In parallel, we studied the phosphatase contribution along the VEGFR-2-Akt axis. In this case, we distinguished the effect of enzymes belonging to the PTP class, namely, SHP1 acting on PI3K and PTEN acting on PIP3,^21,22  and to the protein serine phosphatase class, namely, protein phosphatase 2A (PP2A) acting on active Akt²⁰  (Figure 1).

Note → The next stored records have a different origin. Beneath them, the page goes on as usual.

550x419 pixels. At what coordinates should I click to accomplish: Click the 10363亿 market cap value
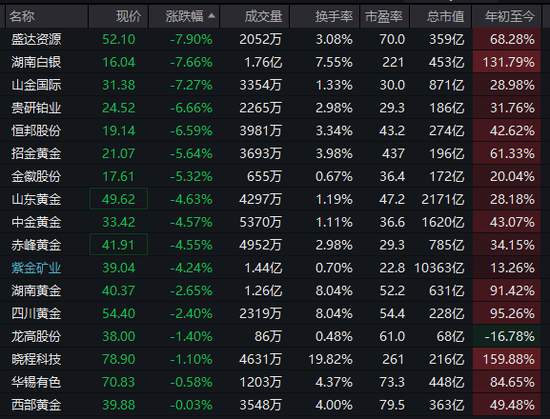pos(439,268)
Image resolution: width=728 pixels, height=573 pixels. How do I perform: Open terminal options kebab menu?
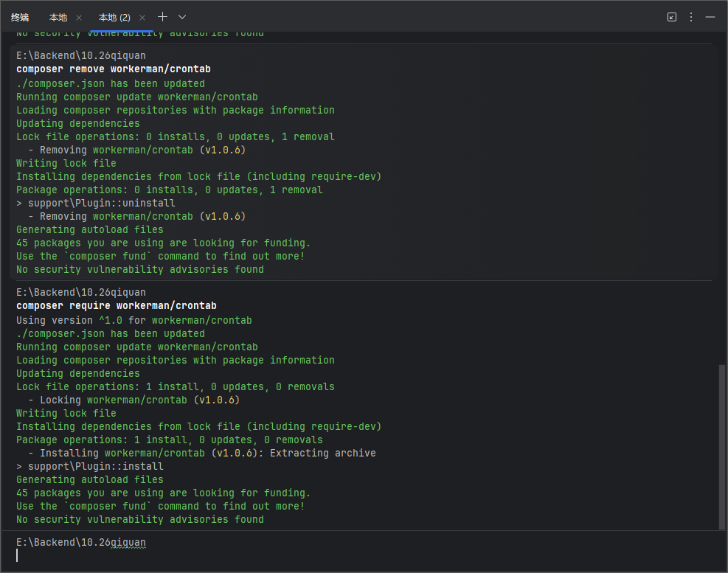pyautogui.click(x=691, y=17)
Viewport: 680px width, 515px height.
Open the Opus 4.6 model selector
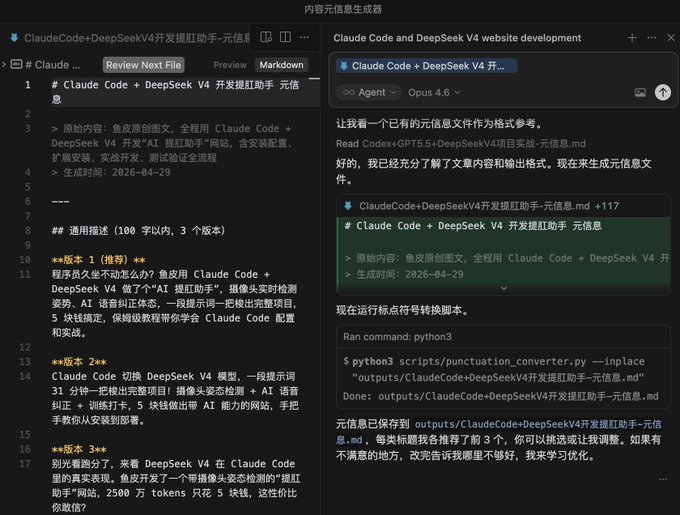pos(434,92)
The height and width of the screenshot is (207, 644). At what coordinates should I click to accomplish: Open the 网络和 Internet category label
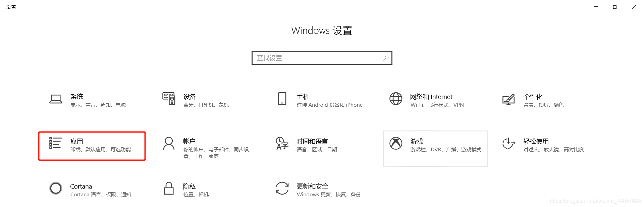pos(431,97)
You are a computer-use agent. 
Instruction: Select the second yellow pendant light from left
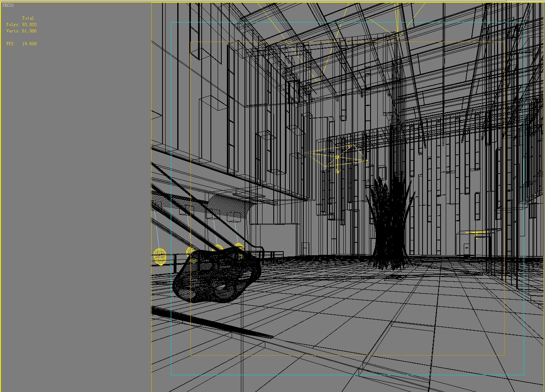point(190,251)
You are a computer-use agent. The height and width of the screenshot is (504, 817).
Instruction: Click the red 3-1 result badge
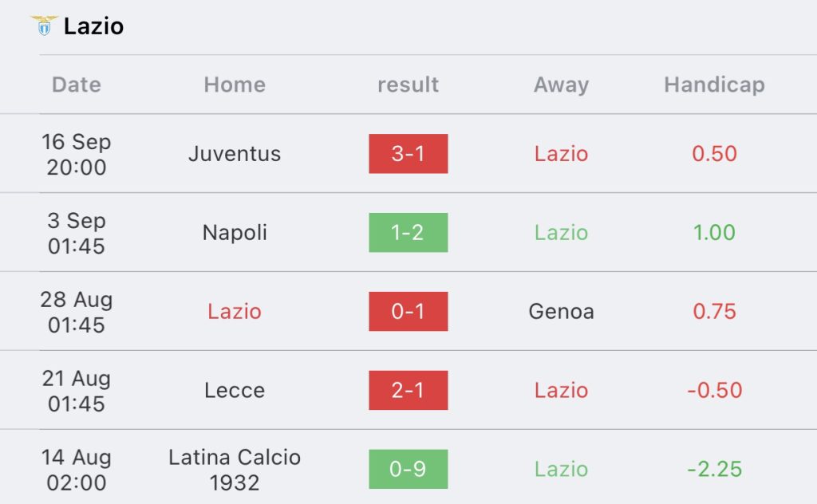tap(408, 154)
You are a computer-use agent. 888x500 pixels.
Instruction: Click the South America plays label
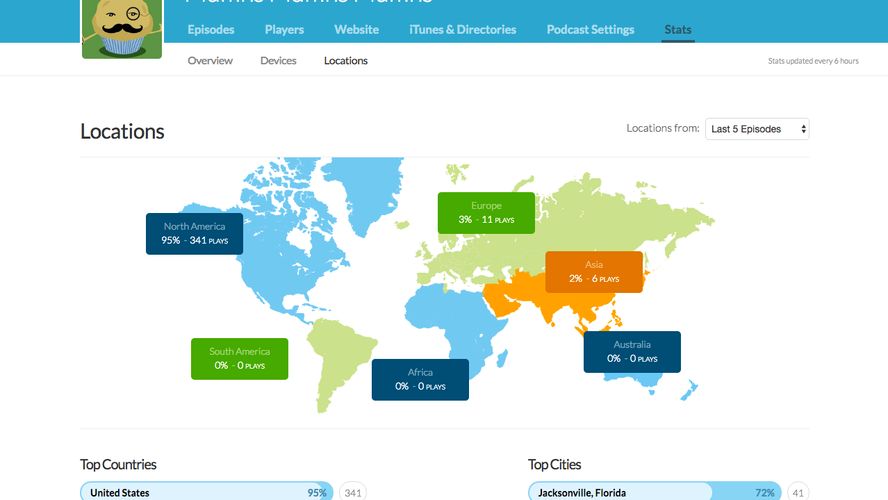[x=239, y=358]
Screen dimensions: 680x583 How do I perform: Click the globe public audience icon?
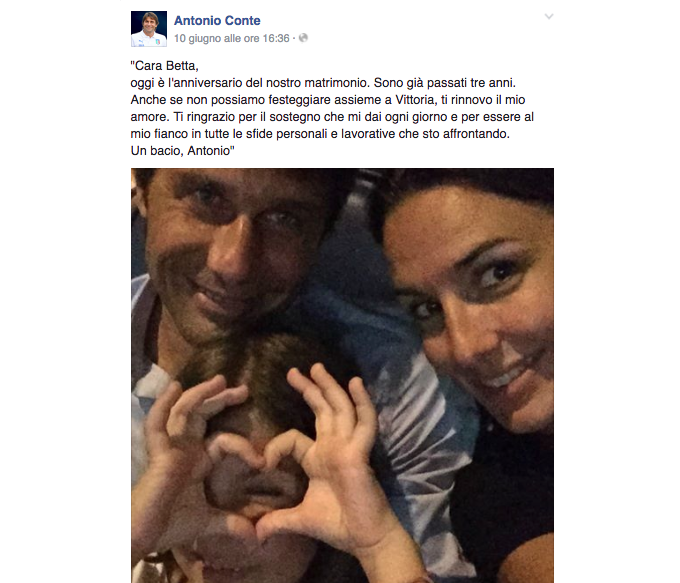click(304, 38)
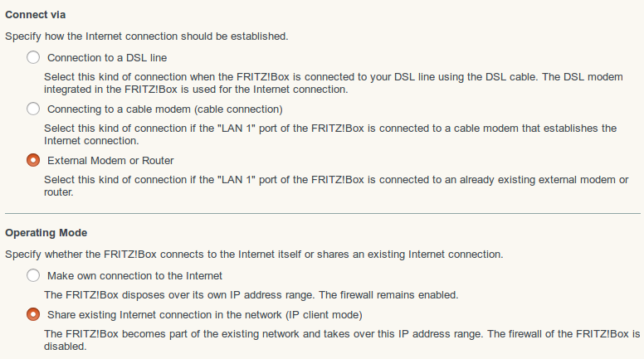This screenshot has width=644, height=359.
Task: Click the horizontal separator above Operating Mode
Action: [x=322, y=213]
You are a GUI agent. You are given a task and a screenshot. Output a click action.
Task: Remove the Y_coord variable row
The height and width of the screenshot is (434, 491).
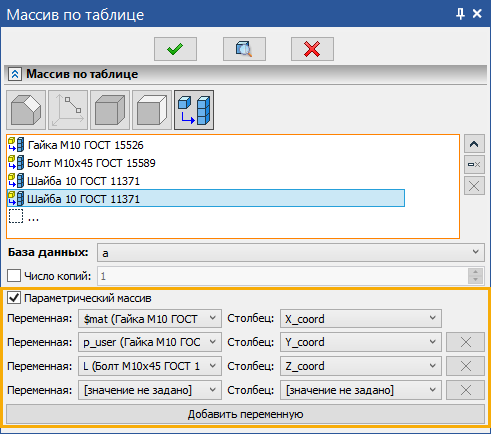pyautogui.click(x=465, y=342)
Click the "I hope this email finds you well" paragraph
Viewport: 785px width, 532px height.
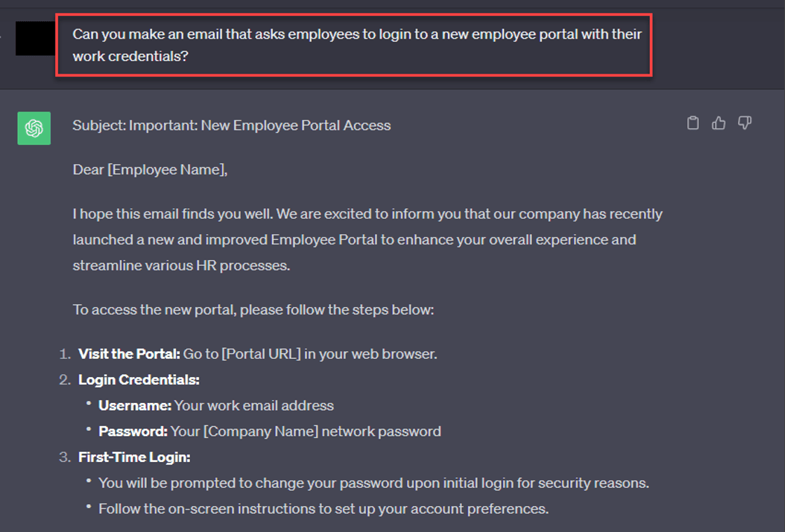click(367, 240)
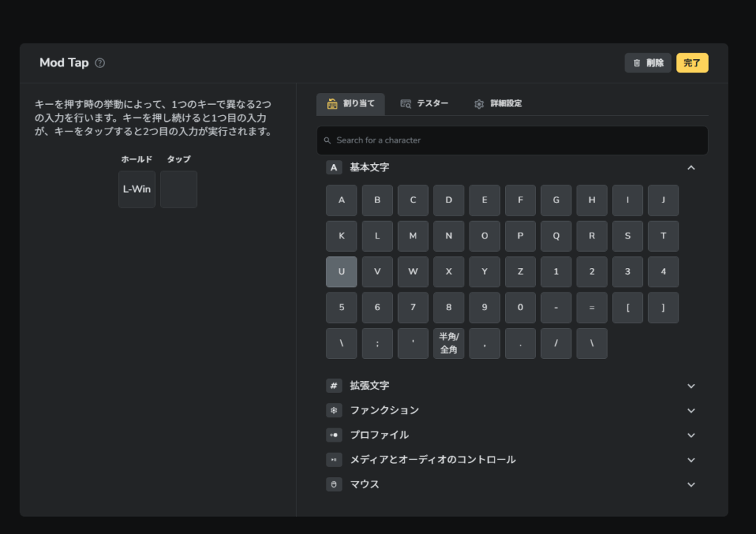Open the 詳細設定 tab
The height and width of the screenshot is (534, 756).
coord(498,103)
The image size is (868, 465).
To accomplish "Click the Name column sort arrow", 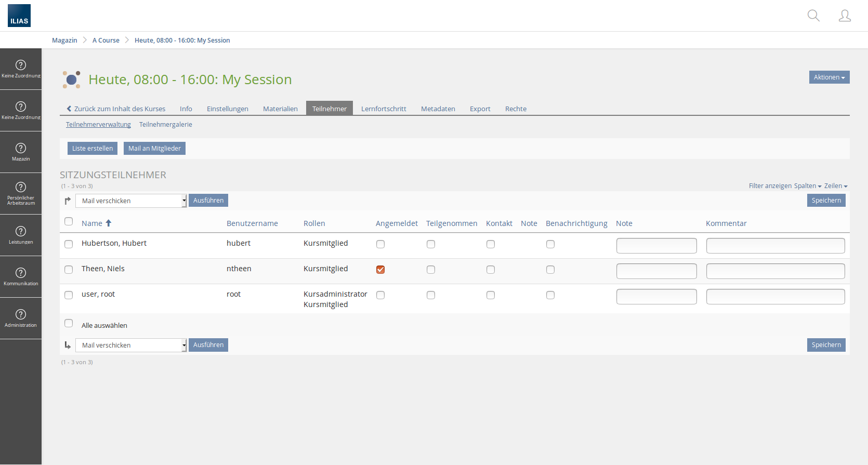I will point(109,223).
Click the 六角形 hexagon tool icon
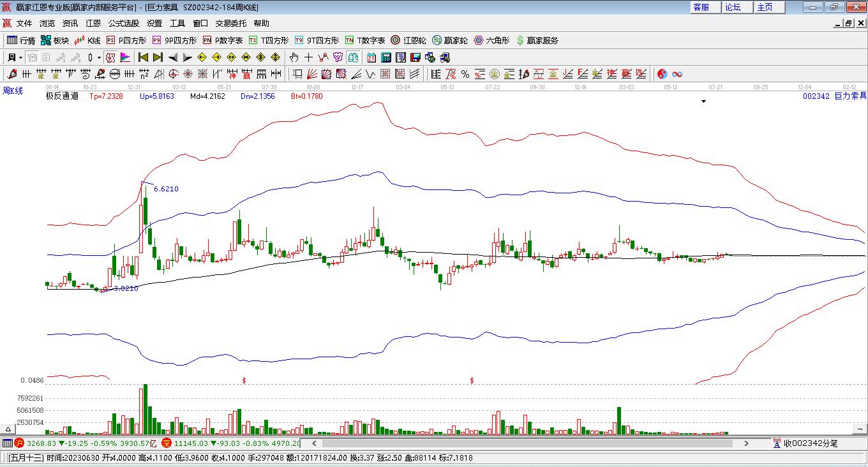The width and height of the screenshot is (868, 467). click(491, 40)
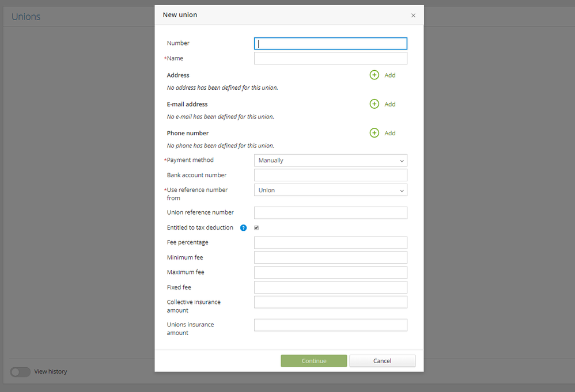This screenshot has width=575, height=392.
Task: Open tax deduction help question mark icon
Action: tap(243, 228)
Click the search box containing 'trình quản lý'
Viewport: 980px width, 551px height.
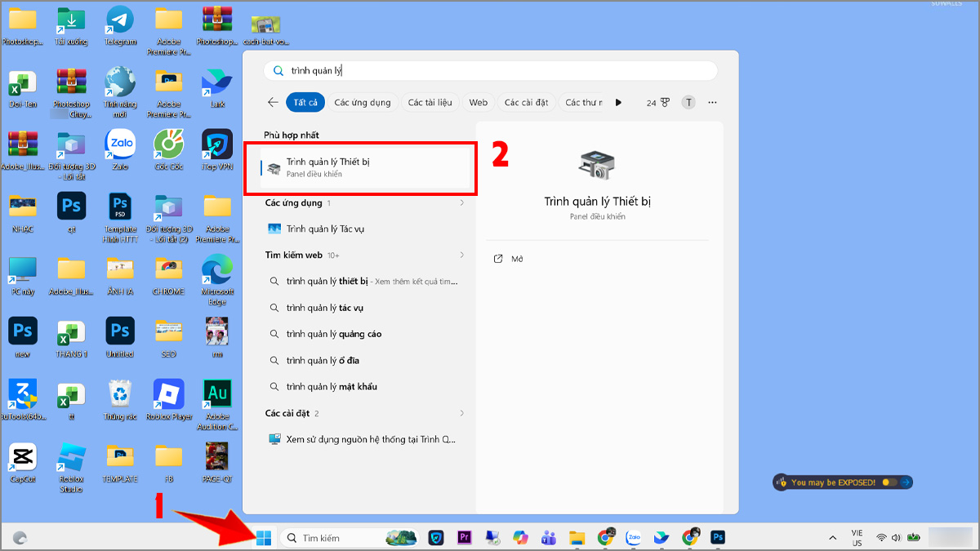pyautogui.click(x=490, y=71)
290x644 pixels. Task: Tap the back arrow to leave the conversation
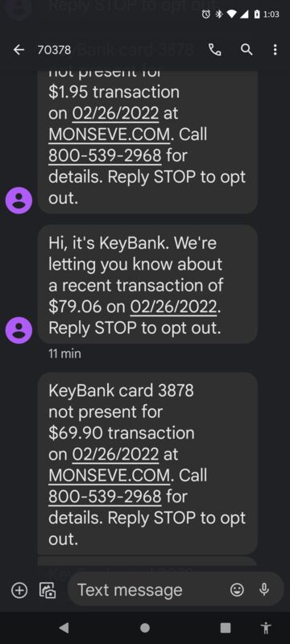[19, 50]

To determine the contribution of the PTP class, we analyzed the phosphorylation of Akt Ser 473 in response to increasing concentrations of VEGF in Na₃VO₄-treated long-confluent cells. Compared with untreated control cells, Na₃VO₄ administration induced a stronger Akt phosphorylation level independently of VEGF stimulus (Figure 4A). Indeed, Akt was hyperactivated also in the basal state, consistent with previously reported data.³⁹  This basal activation was cell density-independent and PI3K-dependent as shown by the inhibition of its enzymatic activity by LY294002, which abolished the Na₃VO₄-induced effect in both long-confluent and sparse cells (supplemental Figure 9). We fitted the Akt model equation to experimental data from Na₃VO₄-treated cells. In the treated case, Akt activation saturated already at very low VEGF concentrations (Figure 4E). The theoretical results from the comparison of treated with untreated cells suggest a lower activity of the phosphatases SHP1 and PTEN, known to regulate the activation of PI3K and the amount of PIP3, respectively (Figure 1). Then we investigated the role of PP2A by performing a set of experiments in VEGF-treated and untreated long-confluent cells in the presence of Endothall, a specific inhibitor of PP2A.⁴⁰  In Endothall-treated cells, Akt phosphorylation was very close to the untreated condition (Figure 4A). Therefore, in the early time window we considered, PP2A appears to play an insignificant role in the Akt activation (compare Figure 3G-H with Figure 4F-G). Similarly, Endothall did not modify the VEGF-dependent phosphorylation of VEGFR-2 and PLC-γ (Figure 4A).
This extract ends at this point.